◆ JOB ◆
Put the lines of the items between the line holding "You are a GUI" and the line holding "Action: coord(743,418)", inclusive, into a JSON list of strings, one string per line and no blank lines. Include only those lines.

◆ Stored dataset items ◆
↓↓↓

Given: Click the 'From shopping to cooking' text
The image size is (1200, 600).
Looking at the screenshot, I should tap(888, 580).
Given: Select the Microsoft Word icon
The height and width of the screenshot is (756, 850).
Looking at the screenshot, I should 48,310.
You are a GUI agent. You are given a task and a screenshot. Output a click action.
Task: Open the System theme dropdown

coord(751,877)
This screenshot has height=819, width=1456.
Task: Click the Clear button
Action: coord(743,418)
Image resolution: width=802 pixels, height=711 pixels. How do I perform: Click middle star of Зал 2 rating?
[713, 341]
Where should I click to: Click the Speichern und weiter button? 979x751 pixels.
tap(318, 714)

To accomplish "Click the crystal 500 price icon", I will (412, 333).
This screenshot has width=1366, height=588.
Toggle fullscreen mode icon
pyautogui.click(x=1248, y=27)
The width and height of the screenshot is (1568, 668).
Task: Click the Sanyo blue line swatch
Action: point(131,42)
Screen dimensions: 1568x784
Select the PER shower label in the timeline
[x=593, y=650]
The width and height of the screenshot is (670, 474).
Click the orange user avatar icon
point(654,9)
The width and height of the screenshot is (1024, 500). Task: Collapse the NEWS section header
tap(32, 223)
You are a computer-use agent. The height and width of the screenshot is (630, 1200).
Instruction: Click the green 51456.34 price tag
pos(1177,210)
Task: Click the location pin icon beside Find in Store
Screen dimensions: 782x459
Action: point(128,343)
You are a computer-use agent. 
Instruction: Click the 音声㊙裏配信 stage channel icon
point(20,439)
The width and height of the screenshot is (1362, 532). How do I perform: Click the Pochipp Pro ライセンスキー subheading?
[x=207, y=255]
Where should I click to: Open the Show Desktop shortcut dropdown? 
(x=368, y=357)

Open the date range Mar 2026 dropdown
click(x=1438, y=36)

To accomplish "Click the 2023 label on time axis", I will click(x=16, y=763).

↑↑↑

◆ EXERCISE OUTPUT ◆
[
  "You are a GUI agent. You are given a task and a screenshot. Output a click action.",
  "Task: Open the System theme dropdown",
  "coord(751,877)",
  "This screenshot has height=819, width=1456.",
  "Task: Click the Clear button",
  "Action: coord(743,418)"
]